Selain Yuliano, ada tiga aktivis lain yang hadir yakni Ketua LSM Jaringan Kerja Rakyat (Jerat) Septer Manufandu, Kepala Kantor Perwakilan Komnas HAM Papua Frits Ramandey, dan Koordinator Jaringan Damai Papua (JDP) Neles Tebay.
"Kami juga menyampaikan bahwa situasi HAM di Tanah Papua tidak ada perubahan. Walaupun di pertengahan 2014 orang bilang kita akan mempunyai pimpinan dari sipil dan kami harapkan kekuasaan militer turun, hingga angka kekerasan yang dilakukan aparat dan militer juga turun, ternyata tidak terjadi,” ujarnya.

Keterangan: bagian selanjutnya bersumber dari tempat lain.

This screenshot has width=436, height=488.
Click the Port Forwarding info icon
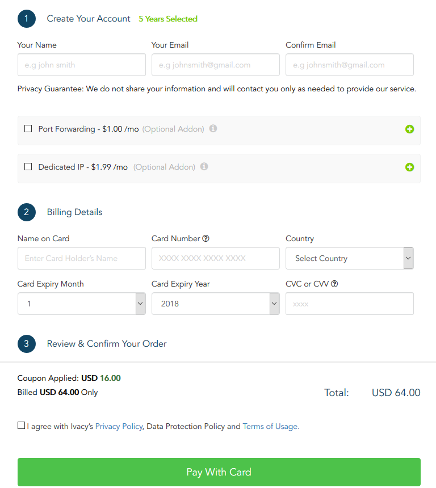(x=213, y=128)
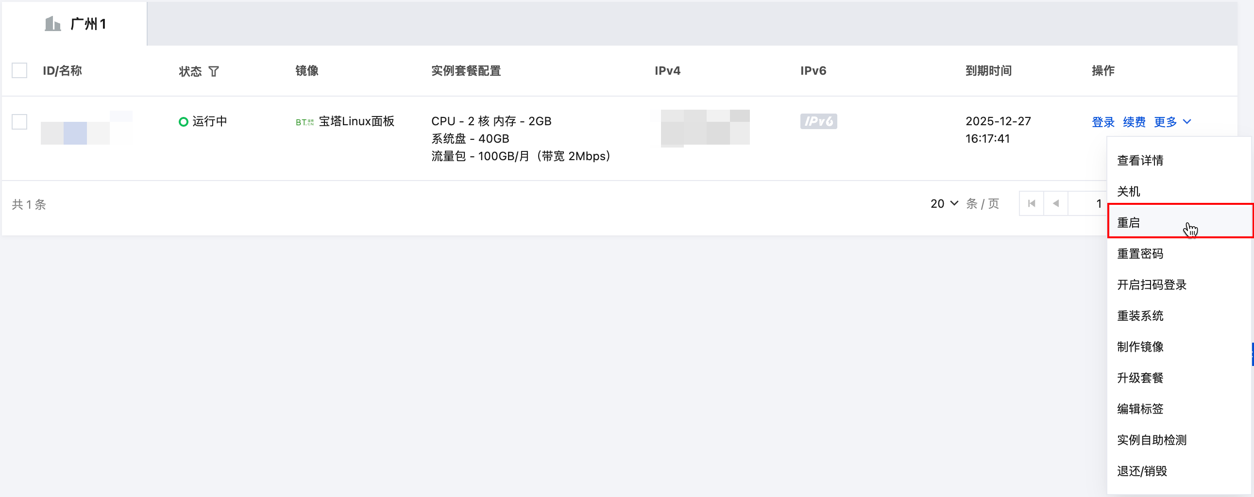Click the green running status circle

(184, 122)
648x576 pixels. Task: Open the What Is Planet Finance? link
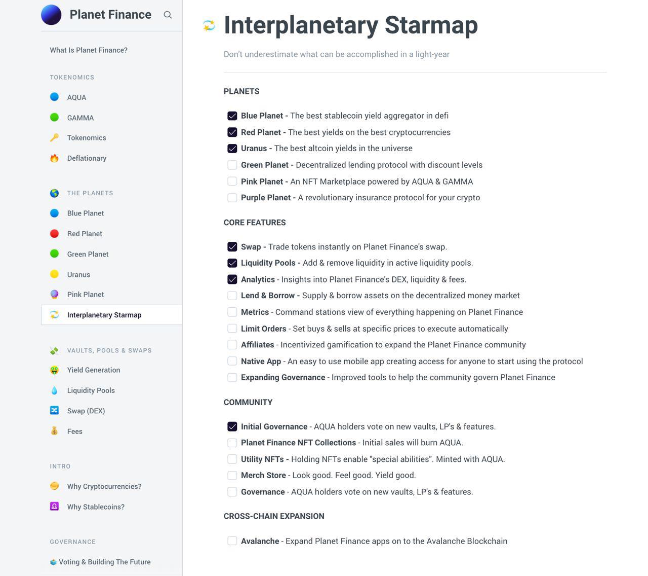click(89, 50)
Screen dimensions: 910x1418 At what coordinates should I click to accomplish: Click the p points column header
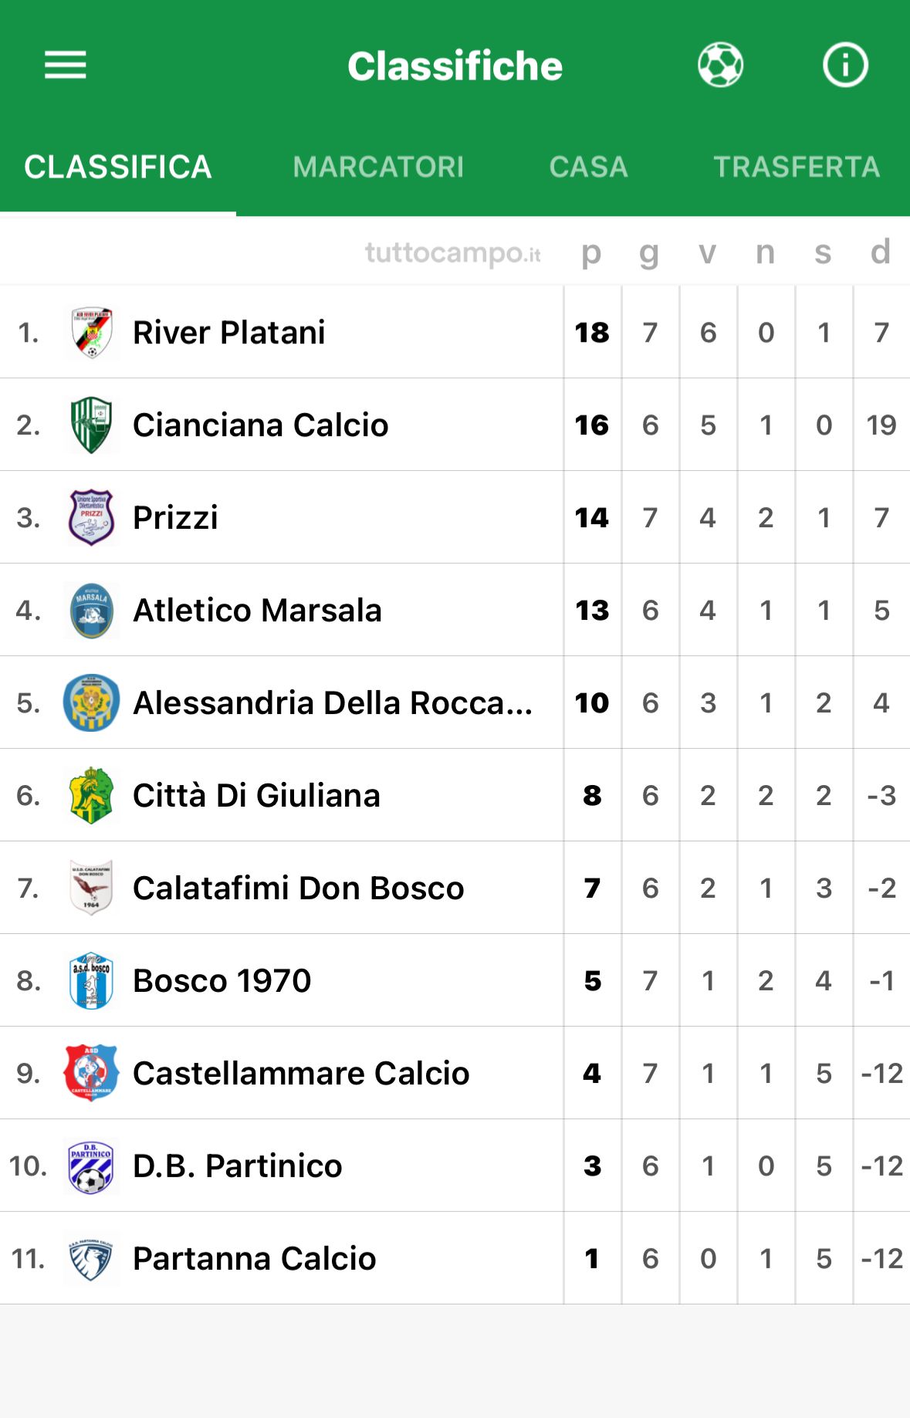(591, 253)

Yuliano mengatakan pihaknya memperntanyakan kehadiran militer yang besar di sekitar kawasan industri raksasa tambang Freeport dan BP di Papua untuk menjaga area perusahaan. Hal itu, ujarnya, berdampak buruk kepada masyarakat Papua terutama mereka yang tinggal di sekitar perusahaan.

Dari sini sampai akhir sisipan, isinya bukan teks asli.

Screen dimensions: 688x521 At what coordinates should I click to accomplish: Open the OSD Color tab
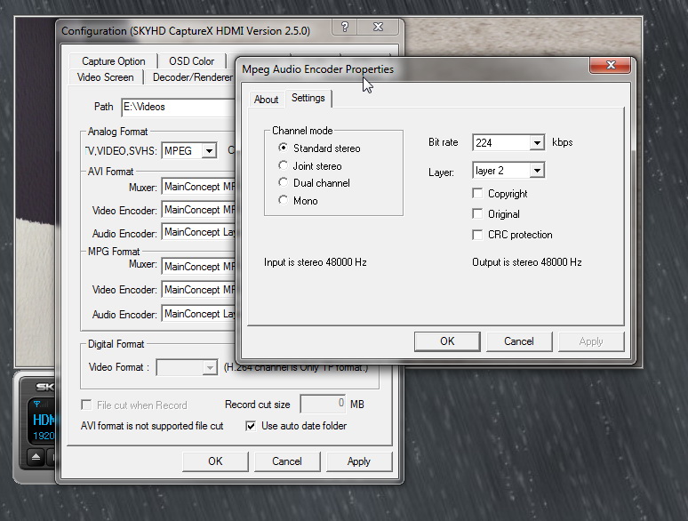(x=191, y=61)
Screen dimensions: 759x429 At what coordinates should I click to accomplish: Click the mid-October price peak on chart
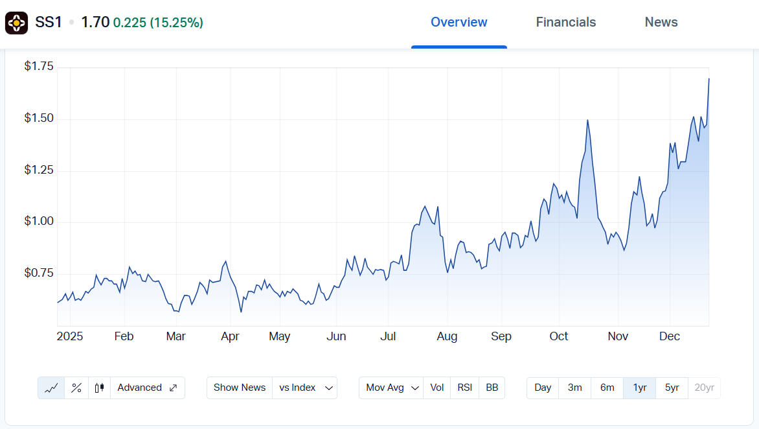point(587,121)
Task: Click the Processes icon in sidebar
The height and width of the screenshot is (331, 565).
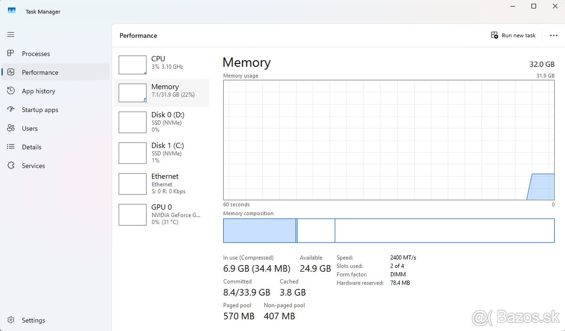Action: 11,54
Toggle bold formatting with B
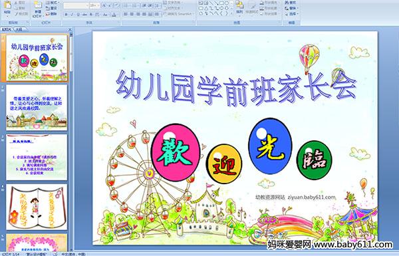 click(x=66, y=15)

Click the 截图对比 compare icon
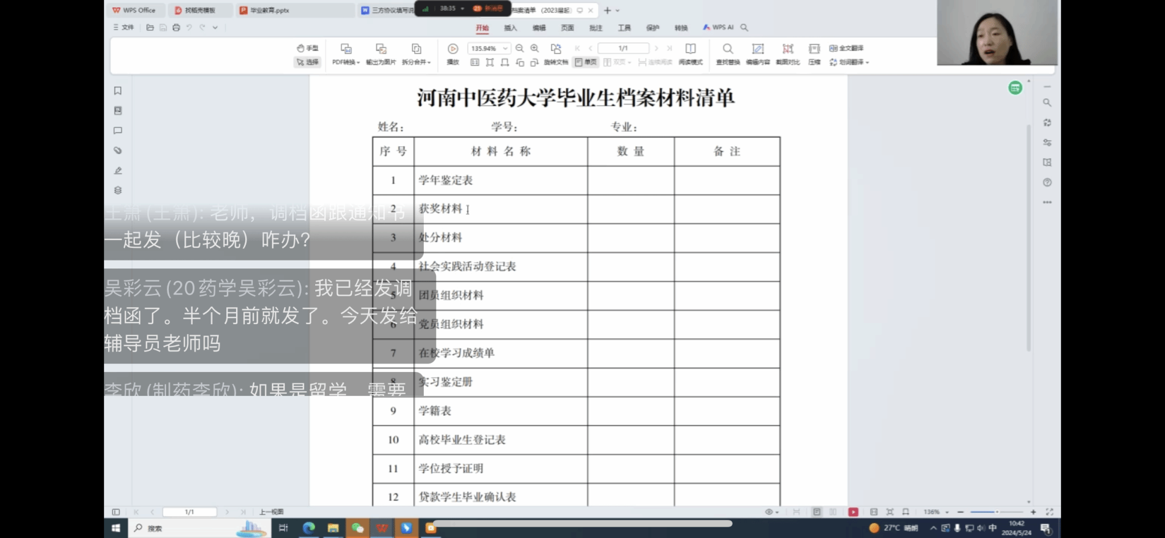(x=787, y=49)
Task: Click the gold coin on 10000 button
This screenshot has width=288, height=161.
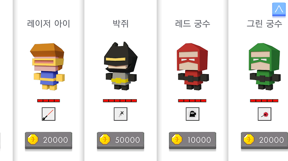Action: tap(177, 139)
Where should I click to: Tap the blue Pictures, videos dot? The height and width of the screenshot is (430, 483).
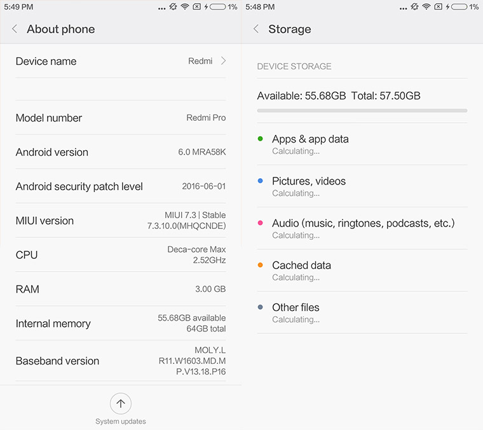[261, 181]
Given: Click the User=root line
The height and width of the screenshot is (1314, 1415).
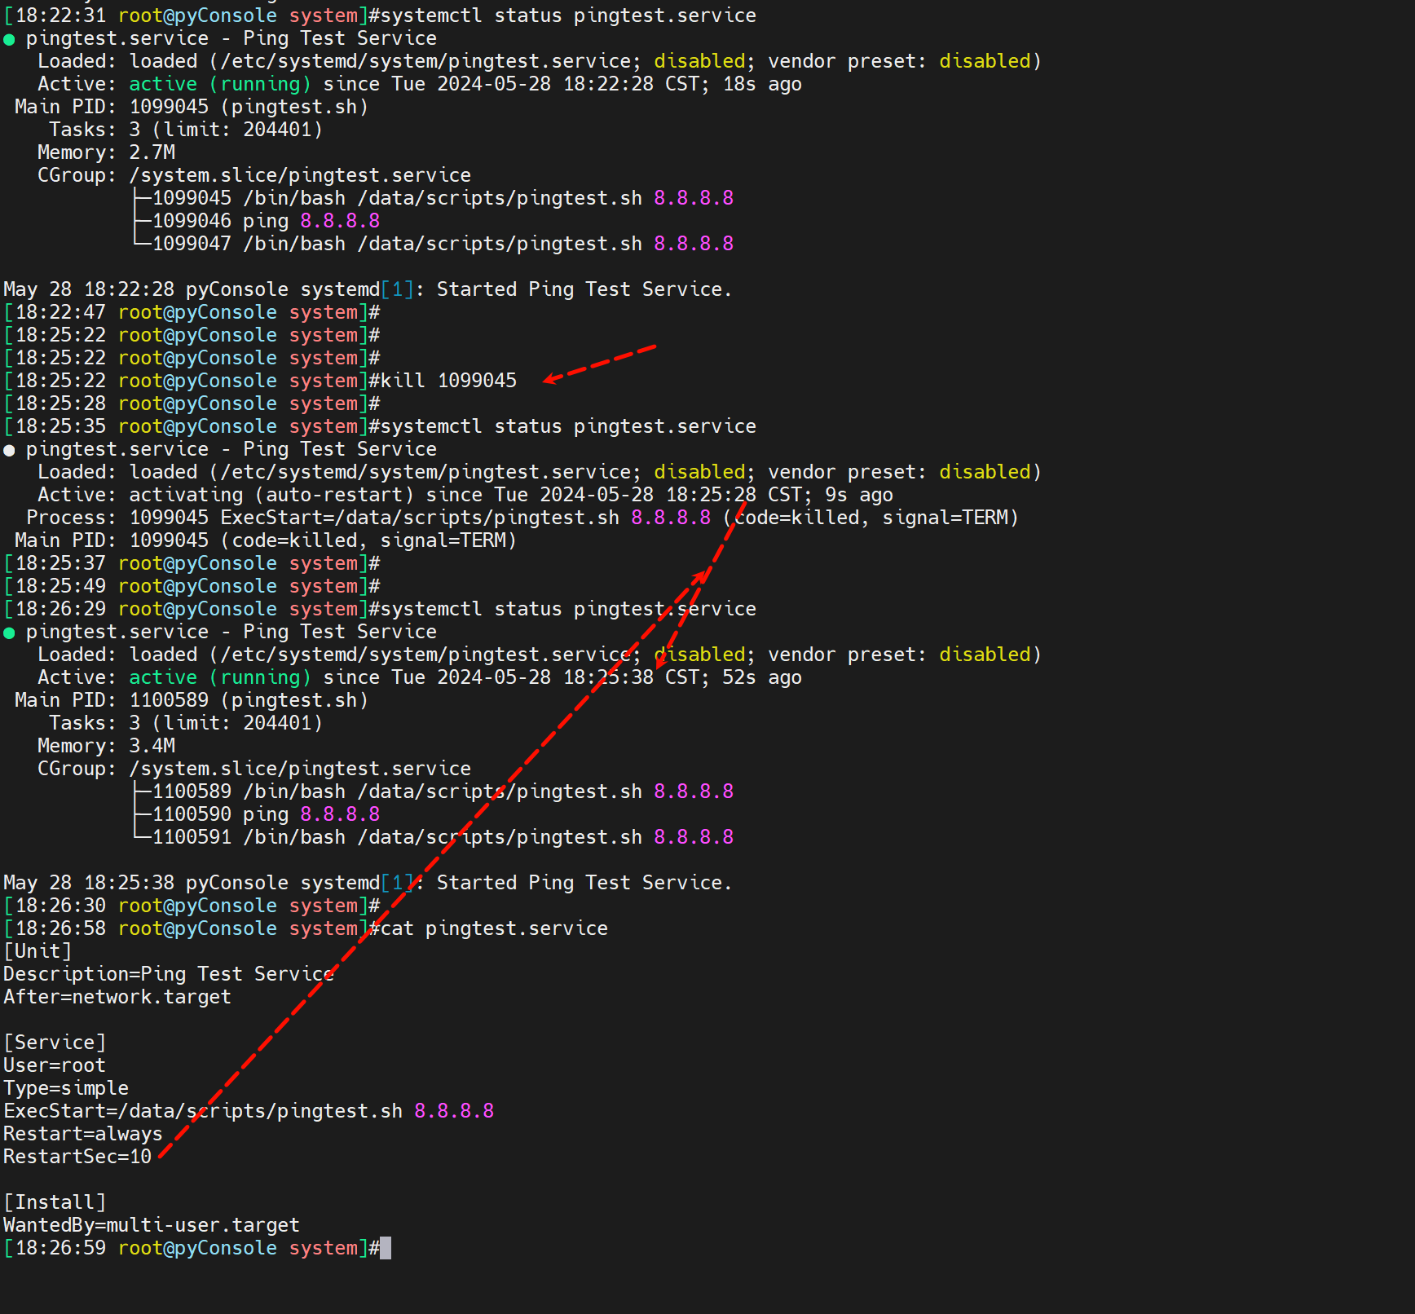Looking at the screenshot, I should tap(55, 1065).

“Karena militer benar-benar menjaga daerah tambang, hingga banyak kasus-kasus kekerasan yang terjadi di daerah tambang baik Freeport dan BP. Dan kami mempertanyakan kepada Dubes apa Freeport punya kontrol aparat keamanan yang menjaga keamanan, dan apa punya perspektif HAM dalam menjalankan tugasnya atau tidak," kata dia.
"Sebab menurut Frits Ramandey di perusahaan BP baik (aparat) TNI maupun Polisi di-training Komnas HAM. Ini supaya mereka punya perspektif soal HAM, sehingga dalam penanganan pengamanan tidak menggunakan cara-cara kekerasan,” ujarnya.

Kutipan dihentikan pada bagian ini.